Problem requirements:
The output should be all lines of the entries below in which the word "computer" occurs.

Collected data:
# # #
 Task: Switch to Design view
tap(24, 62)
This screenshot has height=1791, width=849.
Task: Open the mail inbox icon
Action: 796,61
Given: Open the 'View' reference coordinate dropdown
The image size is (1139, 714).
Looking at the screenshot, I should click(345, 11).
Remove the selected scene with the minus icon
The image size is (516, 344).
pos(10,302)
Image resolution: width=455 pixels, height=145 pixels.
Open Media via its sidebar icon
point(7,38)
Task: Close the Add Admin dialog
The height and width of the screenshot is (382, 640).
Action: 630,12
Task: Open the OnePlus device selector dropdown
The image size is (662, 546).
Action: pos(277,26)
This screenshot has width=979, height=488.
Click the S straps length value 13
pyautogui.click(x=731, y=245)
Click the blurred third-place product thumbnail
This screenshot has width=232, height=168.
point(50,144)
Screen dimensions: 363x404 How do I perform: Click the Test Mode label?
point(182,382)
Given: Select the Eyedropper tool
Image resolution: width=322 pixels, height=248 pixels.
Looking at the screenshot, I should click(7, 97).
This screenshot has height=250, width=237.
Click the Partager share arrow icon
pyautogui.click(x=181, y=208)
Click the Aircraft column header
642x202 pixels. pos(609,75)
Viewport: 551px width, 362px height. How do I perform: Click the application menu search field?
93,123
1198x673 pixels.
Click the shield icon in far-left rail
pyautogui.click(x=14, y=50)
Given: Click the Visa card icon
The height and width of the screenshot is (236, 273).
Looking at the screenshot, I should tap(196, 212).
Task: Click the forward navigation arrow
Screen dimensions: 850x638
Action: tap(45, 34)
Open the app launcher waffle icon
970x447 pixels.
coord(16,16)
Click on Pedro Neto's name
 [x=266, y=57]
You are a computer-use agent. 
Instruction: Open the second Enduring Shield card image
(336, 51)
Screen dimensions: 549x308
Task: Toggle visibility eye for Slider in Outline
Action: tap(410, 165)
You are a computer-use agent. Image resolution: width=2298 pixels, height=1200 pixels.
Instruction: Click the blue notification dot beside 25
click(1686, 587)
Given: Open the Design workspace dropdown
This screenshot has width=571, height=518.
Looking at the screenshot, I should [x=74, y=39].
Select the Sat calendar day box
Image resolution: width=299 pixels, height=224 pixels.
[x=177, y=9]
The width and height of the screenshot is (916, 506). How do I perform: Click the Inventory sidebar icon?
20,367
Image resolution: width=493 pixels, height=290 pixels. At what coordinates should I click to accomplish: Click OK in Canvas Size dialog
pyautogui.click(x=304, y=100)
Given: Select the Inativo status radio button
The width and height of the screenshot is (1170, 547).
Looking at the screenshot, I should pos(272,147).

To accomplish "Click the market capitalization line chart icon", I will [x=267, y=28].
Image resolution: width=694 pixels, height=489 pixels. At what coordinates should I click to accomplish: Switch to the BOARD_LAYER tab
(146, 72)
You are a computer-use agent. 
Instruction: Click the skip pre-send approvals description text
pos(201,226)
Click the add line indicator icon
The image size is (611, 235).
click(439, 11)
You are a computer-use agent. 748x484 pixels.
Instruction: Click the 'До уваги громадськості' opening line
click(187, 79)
# # #
Written answer:
You are a computer-use agent. 
You are a computer-use agent. Image resolution: width=2298 pixels, height=1200 pixels.
You are a computer-use agent. 
You are a computer-use agent. 748x484 pixels.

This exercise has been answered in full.